Gelechia anomorcta

Scientific classification
- Kingdom: Animalia
- Phylum: Arthropoda
- Clade: Pancrustacea
- Class: Insecta
- Order: Lepidoptera
- Family: Gelechiidae
- Genus: Gelechia
- Species: G. anomorcta
- Binomial name: Gelechia anomorcta Meyrick, 1926

= Gelechia anomorcta =

- Authority: Meyrick, 1926

Species of moth

Gelechia anomorcta is a moth of the family Gelechiidae. It is found in the Russian Far East and Japan.

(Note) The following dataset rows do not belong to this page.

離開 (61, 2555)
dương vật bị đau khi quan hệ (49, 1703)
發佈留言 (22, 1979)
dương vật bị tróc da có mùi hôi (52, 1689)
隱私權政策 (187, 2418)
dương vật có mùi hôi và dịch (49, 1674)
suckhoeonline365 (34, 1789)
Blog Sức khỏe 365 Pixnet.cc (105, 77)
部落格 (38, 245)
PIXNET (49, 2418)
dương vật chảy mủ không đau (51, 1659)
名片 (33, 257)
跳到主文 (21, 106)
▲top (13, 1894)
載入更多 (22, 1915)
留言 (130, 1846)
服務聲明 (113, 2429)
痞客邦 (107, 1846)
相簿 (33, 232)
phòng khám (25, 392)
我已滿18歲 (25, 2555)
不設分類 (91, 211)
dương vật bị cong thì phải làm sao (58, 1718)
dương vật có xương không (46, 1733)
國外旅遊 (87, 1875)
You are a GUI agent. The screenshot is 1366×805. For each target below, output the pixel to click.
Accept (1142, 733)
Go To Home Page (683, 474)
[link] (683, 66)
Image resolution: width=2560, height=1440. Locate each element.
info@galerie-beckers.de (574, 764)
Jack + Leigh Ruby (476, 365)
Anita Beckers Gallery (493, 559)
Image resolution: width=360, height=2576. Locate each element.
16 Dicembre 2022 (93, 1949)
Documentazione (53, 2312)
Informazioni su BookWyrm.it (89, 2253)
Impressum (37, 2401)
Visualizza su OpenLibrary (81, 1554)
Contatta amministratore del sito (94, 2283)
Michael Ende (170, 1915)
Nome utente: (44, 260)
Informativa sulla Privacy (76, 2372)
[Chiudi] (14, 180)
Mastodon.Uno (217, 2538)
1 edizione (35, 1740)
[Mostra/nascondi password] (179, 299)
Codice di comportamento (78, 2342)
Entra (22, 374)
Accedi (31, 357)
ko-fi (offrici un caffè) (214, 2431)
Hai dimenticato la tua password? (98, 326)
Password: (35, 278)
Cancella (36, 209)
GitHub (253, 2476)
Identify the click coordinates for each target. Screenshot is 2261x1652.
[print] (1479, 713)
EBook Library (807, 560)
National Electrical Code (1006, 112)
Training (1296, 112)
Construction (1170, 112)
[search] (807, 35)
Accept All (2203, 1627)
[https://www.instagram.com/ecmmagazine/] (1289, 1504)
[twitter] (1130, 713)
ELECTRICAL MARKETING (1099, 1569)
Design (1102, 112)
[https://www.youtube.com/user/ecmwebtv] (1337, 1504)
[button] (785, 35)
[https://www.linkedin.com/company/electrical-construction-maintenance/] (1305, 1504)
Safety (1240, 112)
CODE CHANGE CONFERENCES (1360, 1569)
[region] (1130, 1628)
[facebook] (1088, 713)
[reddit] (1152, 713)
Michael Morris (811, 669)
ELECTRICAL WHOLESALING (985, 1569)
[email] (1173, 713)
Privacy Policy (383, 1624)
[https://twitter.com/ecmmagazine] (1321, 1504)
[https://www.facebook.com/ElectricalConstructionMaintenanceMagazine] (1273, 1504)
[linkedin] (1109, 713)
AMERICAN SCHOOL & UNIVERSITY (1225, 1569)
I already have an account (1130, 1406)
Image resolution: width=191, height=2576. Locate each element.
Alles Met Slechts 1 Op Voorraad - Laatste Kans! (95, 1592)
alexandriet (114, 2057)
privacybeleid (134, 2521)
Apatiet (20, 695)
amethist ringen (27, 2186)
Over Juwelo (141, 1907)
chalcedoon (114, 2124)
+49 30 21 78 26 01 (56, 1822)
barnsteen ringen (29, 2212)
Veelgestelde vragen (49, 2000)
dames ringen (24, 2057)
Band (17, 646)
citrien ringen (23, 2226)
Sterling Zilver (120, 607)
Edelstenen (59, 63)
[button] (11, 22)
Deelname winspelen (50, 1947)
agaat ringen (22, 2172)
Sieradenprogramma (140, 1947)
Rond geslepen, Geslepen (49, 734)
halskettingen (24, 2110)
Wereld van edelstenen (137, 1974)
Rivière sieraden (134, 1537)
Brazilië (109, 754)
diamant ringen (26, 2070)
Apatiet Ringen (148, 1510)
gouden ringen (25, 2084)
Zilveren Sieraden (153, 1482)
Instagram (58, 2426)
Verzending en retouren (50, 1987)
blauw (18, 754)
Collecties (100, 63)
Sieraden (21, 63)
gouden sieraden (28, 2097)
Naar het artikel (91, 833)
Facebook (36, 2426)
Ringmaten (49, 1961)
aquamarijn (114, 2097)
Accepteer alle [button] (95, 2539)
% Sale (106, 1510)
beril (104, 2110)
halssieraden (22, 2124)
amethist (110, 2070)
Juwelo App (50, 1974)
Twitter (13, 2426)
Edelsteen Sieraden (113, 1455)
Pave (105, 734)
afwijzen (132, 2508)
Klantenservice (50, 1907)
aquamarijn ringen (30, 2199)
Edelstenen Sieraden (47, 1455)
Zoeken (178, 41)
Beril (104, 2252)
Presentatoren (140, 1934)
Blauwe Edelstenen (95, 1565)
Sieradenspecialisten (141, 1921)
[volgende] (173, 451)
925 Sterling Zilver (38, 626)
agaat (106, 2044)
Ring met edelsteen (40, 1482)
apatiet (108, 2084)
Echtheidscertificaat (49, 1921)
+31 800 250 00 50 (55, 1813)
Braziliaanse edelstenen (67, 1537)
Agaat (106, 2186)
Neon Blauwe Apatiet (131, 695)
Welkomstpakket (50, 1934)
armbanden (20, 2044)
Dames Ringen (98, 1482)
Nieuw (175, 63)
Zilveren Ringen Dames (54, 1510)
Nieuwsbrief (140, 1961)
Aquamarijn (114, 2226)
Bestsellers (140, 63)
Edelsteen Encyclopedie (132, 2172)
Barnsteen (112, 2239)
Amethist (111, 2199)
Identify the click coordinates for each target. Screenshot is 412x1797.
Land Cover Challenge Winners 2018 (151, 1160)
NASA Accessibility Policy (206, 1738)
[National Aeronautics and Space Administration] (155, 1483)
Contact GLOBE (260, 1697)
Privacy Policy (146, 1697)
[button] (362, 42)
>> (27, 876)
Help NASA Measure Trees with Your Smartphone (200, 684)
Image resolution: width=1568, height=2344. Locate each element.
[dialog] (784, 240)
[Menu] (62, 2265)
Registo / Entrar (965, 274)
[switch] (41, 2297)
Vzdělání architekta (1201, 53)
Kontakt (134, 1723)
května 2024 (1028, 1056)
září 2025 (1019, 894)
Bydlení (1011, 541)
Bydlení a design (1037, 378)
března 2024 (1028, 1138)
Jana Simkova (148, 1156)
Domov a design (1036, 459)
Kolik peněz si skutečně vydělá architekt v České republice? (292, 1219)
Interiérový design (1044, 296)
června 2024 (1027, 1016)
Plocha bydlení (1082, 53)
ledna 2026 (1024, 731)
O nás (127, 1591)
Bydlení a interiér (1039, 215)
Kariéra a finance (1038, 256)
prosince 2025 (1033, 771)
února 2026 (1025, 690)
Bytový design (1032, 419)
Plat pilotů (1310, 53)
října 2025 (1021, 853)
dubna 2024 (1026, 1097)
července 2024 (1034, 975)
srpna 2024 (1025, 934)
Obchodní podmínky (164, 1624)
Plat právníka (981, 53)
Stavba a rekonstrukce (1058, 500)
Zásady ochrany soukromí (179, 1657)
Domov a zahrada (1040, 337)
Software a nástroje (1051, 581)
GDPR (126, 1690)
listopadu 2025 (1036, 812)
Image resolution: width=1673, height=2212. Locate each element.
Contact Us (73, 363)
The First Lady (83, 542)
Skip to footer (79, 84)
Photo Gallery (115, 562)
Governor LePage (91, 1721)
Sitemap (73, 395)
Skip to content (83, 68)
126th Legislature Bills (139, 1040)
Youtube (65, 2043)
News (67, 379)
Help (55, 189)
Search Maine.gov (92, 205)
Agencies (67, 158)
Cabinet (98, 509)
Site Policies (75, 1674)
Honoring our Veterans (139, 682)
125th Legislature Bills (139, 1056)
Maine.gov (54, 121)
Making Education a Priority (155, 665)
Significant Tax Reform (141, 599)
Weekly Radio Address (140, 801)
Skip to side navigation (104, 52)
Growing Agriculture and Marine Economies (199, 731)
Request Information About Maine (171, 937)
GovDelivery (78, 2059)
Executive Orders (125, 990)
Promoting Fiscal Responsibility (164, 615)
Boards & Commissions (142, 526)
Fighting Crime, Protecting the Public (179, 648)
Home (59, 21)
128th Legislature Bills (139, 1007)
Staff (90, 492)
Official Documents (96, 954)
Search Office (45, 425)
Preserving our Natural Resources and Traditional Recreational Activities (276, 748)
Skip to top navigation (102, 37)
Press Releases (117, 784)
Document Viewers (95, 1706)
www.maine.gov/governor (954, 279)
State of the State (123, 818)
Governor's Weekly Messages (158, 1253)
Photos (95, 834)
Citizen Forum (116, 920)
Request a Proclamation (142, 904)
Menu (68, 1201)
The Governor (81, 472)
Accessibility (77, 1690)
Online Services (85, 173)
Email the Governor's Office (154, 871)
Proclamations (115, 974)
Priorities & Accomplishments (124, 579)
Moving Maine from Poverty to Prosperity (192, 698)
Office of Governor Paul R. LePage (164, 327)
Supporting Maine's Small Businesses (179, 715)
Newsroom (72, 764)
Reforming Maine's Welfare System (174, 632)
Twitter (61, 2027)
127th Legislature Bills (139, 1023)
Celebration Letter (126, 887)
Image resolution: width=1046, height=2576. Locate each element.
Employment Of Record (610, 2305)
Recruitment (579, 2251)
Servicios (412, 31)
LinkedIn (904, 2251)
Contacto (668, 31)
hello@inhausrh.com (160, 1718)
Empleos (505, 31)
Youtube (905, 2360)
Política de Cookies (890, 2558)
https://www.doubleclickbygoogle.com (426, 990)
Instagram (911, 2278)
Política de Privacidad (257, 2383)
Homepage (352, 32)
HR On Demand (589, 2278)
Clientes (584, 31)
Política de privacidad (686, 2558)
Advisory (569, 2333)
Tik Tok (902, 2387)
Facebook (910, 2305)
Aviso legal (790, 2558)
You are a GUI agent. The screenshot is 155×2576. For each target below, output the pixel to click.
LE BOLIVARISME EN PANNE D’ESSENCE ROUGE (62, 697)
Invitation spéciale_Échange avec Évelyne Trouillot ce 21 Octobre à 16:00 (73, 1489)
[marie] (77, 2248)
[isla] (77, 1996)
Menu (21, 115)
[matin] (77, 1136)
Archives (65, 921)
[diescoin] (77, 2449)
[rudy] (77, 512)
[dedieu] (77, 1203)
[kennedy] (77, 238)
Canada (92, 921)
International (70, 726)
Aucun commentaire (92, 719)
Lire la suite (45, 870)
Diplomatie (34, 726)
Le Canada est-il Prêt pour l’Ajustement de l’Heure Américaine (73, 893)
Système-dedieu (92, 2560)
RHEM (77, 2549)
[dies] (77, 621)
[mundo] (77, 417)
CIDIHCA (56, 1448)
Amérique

The wingspan is 15–16 mm. The forewings are greyish-ochreous or pale fuscous, more or less generally mixed or suffused rather dark fuscous and with a spot of dark fuscous suffusion on base of the costa. The stigmata form irregular or roundish suffused dark fuscous spots, the plical smallest, obliquely before the first discal, the discal rather large, sometimes pale suffusion between these. There is a cloudy usually indistinct pale ochreous spot on the costa at three-fourths, preceded by a blotch of dark fuscous suffusion, a moderate transverse fascia of dark suffusion from this more or less distinctly indicated. A marginal series of cloudy dark fuscous dots is found around the posterior part of the costa and termen. The hindwings are grey, paler towards the base.